(Work instructions): Please restate word for word the line holding "Where should I click to: Tap" and every following line through the end of the entries.
** Records follows **
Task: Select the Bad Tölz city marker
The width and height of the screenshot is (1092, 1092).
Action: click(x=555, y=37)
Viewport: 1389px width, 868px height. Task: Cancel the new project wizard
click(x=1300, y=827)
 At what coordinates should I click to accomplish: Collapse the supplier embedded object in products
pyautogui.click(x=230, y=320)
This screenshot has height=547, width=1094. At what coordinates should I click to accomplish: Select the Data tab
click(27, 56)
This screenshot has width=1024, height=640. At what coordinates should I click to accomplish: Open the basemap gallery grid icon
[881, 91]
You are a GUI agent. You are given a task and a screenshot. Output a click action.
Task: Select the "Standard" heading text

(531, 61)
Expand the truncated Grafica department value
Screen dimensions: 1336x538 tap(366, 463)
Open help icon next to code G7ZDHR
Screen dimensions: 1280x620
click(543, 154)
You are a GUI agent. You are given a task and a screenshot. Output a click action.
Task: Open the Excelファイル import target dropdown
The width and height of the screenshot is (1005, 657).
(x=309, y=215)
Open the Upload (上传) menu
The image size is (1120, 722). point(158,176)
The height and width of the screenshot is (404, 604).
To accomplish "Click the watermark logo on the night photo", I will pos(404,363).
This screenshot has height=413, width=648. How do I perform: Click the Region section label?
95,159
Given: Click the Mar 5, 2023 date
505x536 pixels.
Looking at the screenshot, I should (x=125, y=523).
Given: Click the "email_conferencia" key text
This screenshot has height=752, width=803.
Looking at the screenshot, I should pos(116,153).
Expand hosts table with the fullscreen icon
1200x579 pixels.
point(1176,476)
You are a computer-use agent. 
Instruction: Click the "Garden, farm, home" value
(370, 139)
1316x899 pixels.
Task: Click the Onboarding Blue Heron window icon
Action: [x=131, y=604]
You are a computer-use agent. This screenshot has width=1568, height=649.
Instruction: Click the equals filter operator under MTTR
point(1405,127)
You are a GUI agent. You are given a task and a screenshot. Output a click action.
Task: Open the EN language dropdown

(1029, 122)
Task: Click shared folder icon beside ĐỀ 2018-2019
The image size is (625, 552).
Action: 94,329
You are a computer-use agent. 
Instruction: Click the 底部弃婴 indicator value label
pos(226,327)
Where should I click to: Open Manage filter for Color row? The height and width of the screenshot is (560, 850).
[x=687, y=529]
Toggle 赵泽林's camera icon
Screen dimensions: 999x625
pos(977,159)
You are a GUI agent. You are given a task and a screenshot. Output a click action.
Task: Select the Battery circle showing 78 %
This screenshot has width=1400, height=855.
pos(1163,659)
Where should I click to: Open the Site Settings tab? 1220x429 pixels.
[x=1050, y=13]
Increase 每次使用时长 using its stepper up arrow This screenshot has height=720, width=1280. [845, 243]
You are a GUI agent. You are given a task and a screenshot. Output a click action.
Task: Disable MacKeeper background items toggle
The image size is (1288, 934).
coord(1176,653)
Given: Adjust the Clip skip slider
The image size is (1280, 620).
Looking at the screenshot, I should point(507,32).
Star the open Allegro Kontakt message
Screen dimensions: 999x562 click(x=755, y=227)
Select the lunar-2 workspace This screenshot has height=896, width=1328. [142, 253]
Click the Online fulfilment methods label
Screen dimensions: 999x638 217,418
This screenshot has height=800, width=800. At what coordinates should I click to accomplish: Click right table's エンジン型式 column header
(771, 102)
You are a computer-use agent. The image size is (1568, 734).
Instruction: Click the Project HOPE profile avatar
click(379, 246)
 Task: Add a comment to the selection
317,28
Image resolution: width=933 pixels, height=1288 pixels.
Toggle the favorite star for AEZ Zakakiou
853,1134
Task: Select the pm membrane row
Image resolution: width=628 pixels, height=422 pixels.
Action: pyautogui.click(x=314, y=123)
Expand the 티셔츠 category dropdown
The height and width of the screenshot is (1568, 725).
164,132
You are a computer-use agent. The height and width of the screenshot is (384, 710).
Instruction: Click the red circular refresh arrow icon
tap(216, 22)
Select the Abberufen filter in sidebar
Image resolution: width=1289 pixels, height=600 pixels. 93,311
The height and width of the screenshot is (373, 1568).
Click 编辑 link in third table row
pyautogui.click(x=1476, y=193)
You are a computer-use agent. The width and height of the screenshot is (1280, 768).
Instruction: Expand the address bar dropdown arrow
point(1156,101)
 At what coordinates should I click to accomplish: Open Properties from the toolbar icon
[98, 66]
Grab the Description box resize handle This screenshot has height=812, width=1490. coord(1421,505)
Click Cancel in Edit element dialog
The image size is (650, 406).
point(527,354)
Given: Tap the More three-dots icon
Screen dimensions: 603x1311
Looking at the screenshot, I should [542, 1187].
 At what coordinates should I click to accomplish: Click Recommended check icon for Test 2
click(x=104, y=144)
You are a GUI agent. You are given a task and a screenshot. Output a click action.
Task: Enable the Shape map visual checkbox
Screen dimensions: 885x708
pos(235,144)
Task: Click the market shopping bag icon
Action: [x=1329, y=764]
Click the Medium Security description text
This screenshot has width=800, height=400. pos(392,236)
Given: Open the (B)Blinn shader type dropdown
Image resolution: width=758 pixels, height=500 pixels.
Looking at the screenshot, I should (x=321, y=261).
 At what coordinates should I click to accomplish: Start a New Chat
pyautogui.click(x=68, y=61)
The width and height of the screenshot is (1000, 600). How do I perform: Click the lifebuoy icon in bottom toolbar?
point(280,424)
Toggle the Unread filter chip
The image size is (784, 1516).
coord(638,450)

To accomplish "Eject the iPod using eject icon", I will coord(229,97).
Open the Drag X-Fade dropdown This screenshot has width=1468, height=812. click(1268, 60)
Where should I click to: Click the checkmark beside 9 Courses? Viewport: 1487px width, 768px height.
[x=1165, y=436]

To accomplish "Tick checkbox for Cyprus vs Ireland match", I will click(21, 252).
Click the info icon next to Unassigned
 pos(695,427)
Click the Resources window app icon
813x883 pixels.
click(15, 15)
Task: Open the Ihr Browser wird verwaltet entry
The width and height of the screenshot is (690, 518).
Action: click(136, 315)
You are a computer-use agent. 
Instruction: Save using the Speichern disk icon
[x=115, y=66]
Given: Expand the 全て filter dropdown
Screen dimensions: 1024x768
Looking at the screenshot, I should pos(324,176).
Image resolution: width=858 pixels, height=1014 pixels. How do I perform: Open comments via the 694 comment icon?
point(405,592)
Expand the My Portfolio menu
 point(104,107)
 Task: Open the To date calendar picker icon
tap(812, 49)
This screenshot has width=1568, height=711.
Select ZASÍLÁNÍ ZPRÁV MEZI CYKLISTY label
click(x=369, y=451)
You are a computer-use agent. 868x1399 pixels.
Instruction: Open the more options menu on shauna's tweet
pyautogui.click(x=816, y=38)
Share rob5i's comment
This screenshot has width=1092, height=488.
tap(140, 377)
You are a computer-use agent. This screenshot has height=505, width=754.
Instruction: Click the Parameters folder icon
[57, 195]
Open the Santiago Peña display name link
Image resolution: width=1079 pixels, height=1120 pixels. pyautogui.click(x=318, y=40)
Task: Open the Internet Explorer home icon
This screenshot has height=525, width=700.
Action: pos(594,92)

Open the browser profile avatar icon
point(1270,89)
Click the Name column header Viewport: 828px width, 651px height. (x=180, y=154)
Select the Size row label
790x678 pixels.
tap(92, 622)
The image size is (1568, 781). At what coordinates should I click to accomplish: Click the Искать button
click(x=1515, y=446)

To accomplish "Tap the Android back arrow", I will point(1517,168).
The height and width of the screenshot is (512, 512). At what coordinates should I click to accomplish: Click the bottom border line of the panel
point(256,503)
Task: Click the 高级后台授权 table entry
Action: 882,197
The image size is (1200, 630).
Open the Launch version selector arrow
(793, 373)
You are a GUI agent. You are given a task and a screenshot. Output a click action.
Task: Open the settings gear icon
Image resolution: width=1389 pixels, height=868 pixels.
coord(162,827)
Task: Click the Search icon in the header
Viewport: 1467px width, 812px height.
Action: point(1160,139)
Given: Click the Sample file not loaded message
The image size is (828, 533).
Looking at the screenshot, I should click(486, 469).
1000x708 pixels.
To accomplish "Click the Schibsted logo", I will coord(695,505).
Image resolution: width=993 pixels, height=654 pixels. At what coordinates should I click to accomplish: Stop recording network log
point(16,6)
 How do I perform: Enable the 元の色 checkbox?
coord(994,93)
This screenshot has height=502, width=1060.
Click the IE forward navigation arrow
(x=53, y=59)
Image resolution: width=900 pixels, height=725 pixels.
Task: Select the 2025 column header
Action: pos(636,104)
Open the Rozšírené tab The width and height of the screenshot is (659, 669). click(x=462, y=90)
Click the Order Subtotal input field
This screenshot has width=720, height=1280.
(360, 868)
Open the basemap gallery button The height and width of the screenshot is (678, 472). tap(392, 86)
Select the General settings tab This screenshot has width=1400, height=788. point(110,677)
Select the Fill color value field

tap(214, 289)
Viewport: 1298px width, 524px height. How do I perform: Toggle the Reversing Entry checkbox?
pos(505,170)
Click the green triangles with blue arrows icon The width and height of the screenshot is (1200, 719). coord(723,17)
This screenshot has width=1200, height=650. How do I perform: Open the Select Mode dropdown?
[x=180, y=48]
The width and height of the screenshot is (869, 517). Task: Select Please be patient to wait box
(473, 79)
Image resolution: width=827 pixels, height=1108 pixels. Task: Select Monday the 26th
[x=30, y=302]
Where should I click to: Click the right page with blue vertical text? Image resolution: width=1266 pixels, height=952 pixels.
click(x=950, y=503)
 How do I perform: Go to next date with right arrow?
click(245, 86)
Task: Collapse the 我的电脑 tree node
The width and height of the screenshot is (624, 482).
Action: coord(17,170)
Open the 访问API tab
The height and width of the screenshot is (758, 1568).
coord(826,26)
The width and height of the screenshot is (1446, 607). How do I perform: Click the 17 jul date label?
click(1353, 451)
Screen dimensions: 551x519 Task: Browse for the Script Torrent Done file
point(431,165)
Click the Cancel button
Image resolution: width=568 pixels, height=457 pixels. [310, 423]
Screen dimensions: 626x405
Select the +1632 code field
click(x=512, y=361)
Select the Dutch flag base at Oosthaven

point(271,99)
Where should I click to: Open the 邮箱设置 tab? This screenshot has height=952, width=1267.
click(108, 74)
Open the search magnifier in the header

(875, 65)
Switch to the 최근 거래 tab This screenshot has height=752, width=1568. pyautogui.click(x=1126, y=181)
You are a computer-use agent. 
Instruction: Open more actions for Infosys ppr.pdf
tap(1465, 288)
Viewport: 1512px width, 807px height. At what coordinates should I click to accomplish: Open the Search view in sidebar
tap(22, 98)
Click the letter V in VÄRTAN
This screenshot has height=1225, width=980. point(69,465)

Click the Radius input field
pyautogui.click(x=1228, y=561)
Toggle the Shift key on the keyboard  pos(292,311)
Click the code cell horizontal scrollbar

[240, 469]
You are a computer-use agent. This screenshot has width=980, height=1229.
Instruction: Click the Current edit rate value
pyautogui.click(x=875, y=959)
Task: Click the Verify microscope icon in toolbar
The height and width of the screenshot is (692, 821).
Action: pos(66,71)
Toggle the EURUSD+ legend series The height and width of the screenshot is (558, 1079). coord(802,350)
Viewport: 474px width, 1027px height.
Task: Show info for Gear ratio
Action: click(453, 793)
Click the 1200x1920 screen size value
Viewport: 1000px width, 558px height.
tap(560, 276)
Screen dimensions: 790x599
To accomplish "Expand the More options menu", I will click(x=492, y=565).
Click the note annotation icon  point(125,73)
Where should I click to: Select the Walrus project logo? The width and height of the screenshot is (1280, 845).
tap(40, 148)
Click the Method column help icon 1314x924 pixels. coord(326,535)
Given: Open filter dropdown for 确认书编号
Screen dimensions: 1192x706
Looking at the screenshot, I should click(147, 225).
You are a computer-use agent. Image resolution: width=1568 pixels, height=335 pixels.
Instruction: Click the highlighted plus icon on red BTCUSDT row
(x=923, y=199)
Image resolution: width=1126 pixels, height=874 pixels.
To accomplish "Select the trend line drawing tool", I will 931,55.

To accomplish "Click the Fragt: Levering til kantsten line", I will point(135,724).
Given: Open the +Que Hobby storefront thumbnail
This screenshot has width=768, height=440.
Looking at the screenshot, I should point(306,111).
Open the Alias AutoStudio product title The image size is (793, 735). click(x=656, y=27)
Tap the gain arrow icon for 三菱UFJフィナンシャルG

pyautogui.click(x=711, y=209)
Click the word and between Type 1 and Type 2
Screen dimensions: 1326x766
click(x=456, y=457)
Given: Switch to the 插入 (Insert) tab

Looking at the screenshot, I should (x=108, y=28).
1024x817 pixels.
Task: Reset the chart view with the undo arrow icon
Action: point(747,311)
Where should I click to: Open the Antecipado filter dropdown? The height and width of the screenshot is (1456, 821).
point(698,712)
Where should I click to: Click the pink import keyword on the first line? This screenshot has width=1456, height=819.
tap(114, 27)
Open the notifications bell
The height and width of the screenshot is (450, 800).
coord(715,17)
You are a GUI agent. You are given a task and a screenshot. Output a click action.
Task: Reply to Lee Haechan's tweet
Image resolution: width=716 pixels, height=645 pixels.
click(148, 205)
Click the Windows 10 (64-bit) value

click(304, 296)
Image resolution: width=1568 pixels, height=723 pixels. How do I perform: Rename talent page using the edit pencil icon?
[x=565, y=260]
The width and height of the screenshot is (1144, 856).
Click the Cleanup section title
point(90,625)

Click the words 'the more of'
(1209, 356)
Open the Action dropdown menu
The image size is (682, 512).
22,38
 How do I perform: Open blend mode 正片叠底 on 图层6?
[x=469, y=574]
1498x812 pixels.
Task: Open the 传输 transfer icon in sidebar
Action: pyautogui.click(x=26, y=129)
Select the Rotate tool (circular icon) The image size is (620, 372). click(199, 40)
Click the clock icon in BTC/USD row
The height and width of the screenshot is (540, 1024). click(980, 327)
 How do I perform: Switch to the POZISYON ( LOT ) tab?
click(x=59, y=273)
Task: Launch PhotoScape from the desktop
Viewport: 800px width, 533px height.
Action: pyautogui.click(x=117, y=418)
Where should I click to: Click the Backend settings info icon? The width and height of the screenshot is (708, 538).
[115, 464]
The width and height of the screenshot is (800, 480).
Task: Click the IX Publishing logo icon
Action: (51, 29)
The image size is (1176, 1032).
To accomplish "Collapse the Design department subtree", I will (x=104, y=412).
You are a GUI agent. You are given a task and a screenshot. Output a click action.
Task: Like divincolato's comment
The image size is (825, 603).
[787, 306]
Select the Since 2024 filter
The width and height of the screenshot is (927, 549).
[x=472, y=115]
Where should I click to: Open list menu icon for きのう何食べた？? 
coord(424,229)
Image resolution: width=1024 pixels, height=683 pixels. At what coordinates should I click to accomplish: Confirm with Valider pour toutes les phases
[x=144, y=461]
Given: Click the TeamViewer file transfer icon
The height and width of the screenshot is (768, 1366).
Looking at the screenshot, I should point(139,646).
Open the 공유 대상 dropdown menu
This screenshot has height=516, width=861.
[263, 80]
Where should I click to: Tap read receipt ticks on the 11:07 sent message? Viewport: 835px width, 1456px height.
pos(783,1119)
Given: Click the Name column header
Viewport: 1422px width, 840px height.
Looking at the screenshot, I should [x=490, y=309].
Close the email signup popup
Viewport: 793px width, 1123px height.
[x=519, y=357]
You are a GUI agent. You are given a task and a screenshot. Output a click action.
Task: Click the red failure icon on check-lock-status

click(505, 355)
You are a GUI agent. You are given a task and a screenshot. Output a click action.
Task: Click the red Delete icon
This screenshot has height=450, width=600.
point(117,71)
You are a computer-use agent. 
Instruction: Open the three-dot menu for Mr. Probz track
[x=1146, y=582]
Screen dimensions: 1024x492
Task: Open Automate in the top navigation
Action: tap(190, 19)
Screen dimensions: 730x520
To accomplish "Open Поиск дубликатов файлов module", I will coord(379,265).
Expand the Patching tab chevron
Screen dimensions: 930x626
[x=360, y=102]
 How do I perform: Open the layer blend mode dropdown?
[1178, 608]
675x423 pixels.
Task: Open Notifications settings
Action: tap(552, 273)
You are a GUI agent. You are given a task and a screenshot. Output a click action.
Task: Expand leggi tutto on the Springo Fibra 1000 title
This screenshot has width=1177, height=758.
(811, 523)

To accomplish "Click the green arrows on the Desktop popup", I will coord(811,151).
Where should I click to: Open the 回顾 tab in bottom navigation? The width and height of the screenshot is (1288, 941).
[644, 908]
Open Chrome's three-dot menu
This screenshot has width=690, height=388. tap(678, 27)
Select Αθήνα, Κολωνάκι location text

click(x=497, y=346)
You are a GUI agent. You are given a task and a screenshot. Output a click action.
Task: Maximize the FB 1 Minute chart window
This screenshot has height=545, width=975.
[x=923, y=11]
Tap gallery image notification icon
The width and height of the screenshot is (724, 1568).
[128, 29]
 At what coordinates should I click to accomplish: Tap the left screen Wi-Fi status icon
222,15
** End of Records **
(Task result):
Where should I click to: Tap read receipt ticks on the 11:07 sent message? Viewport: 835px width, 1456px height.
pos(783,1119)
Given: Click the Name column header
Viewport: 1422px width, 840px height.
Looking at the screenshot, I should [x=490, y=309].
Close the email signup popup
Viewport: 793px width, 1123px height.
[x=519, y=357]
You are a GUI agent. You are given a task and a screenshot. Output a click action.
Task: Click the red failure icon on check-lock-status

click(505, 355)
You are a GUI agent. You are given a task and a screenshot. Output a click action.
Task: Click the red Delete icon
This screenshot has height=450, width=600.
point(117,71)
You are a computer-use agent. 
Instruction: Open the three-dot menu for Mr. Probz track
[x=1146, y=582]
Screen dimensions: 1024x492
Task: Open Automate in the top navigation
Action: tap(190, 19)
Screen dimensions: 730x520
To accomplish "Open Поиск дубликатов файлов module", I will coord(379,265).
Expand the Patching tab chevron
Screen dimensions: 930x626
[x=360, y=102]
 How do I perform: Open the layer blend mode dropdown?
[1178, 608]
675x423 pixels.
Task: Open Notifications settings
Action: tap(552, 273)
You are a GUI agent. You are given a task and a screenshot. Output a click action.
Task: Expand leggi tutto on the Springo Fibra 1000 title
This screenshot has width=1177, height=758.
(811, 523)

To accomplish "Click the green arrows on the Desktop popup", I will coord(811,151).
Where should I click to: Open the 回顾 tab in bottom navigation? The width and height of the screenshot is (1288, 941).
[644, 908]
Open Chrome's three-dot menu
This screenshot has width=690, height=388. tap(678, 27)
Select Αθήνα, Κολωνάκι location text

click(x=497, y=346)
You are a GUI agent. You are given a task and a screenshot. Output a click action.
Task: Maximize the FB 1 Minute chart window
This screenshot has height=545, width=975.
[x=923, y=11]
Tap gallery image notification icon
The width and height of the screenshot is (724, 1568).
[128, 29]
 At what coordinates should I click to accomplish: Tap the left screen Wi-Fi status icon
222,15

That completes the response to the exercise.